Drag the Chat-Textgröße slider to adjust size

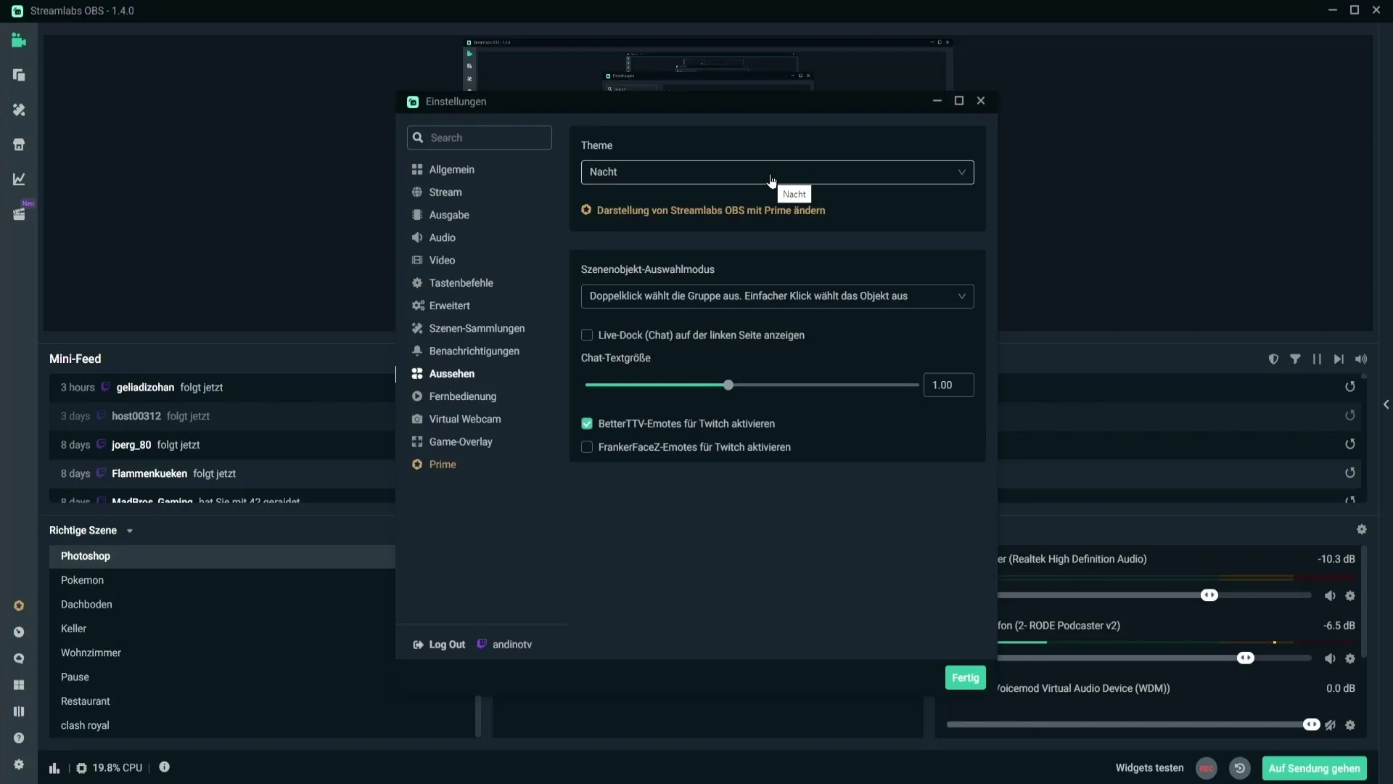(x=731, y=385)
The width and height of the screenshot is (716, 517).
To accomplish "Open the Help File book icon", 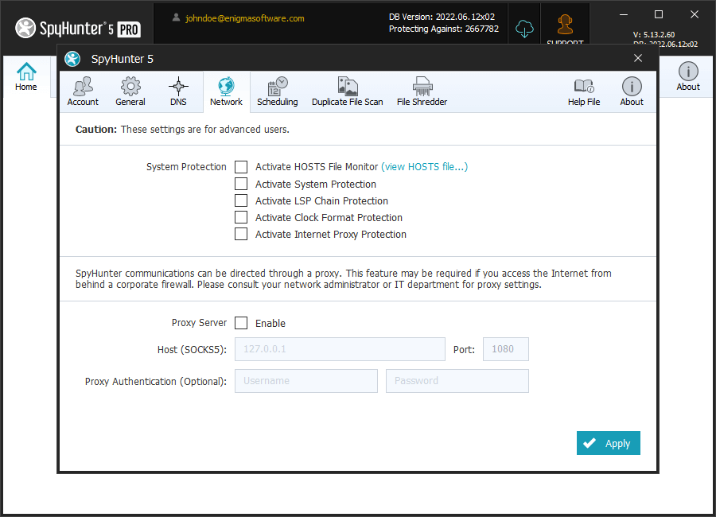I will click(584, 87).
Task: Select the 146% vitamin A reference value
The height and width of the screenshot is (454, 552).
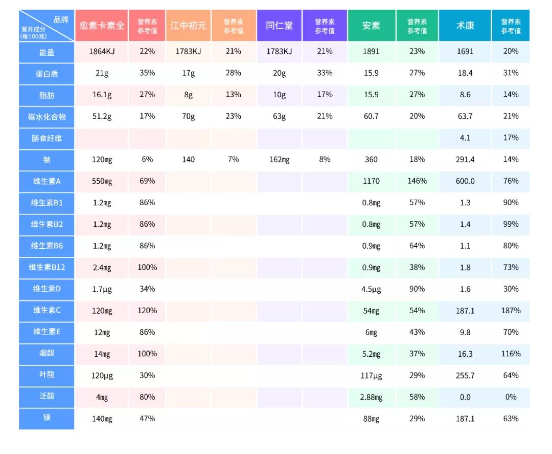Action: (417, 181)
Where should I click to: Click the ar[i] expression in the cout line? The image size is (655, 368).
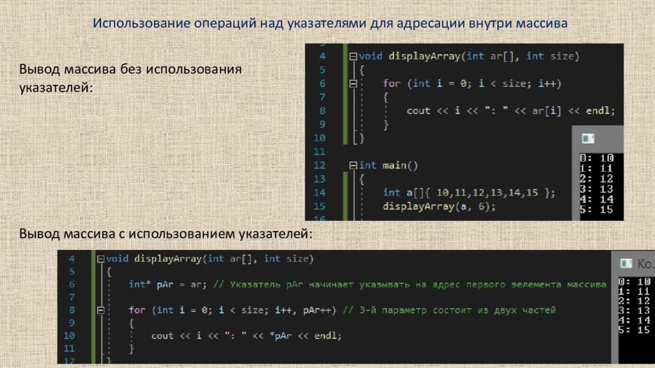coord(546,111)
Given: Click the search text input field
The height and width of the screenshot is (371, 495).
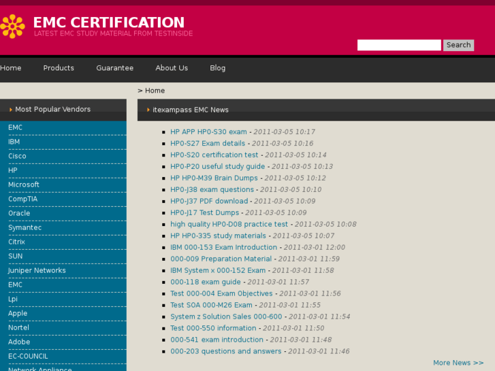Looking at the screenshot, I should click(399, 45).
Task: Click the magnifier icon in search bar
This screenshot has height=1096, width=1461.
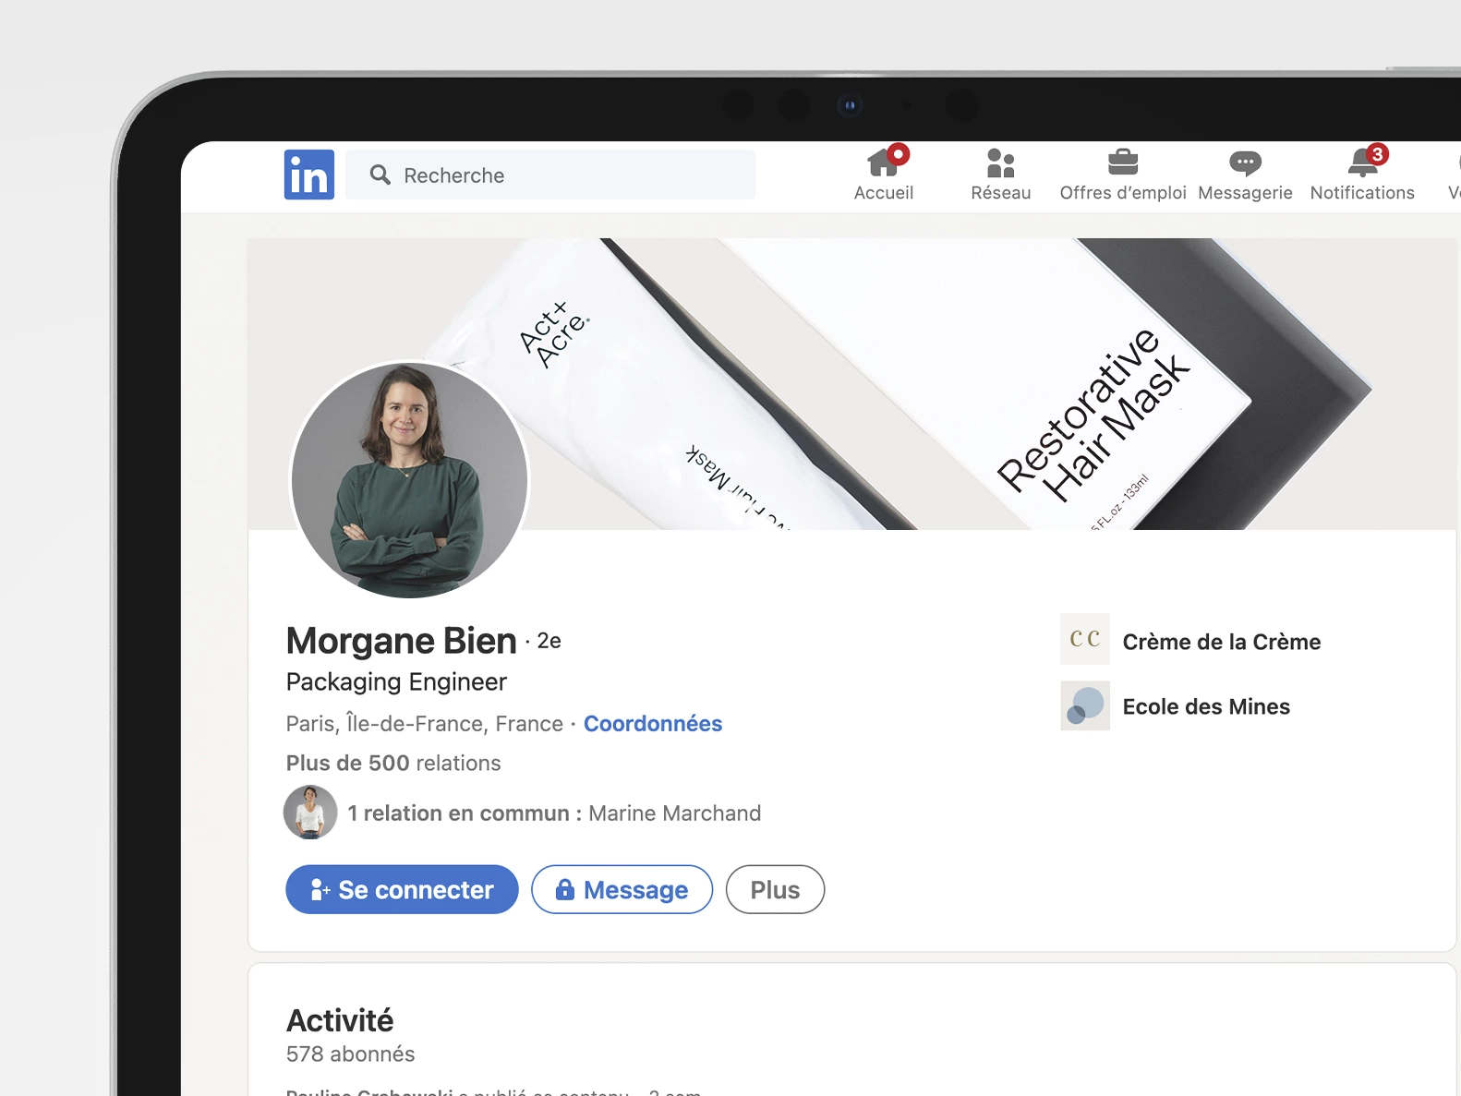Action: (380, 175)
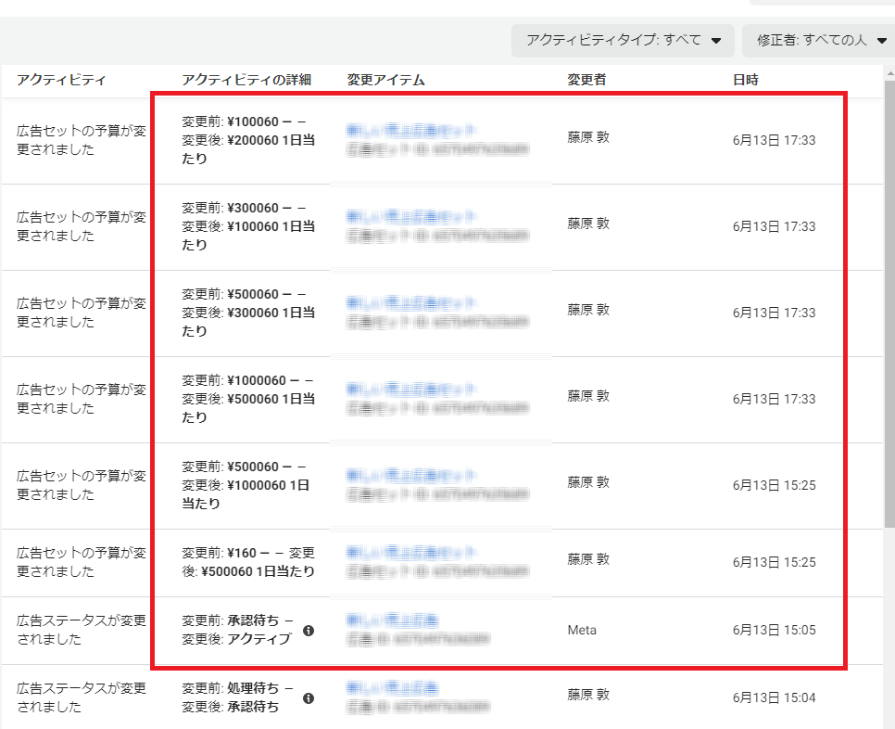Click the アクティビティ column header
Image resolution: width=895 pixels, height=729 pixels.
[x=61, y=81]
######
◆ **WHAT THE EXERCISE ASKS**
Please copy each line of the entries in which the word "search" shows up.

◆ **FINISHED EXERCISE**
Given: Click the search text input field
Task: Click the magnifier icon in search bar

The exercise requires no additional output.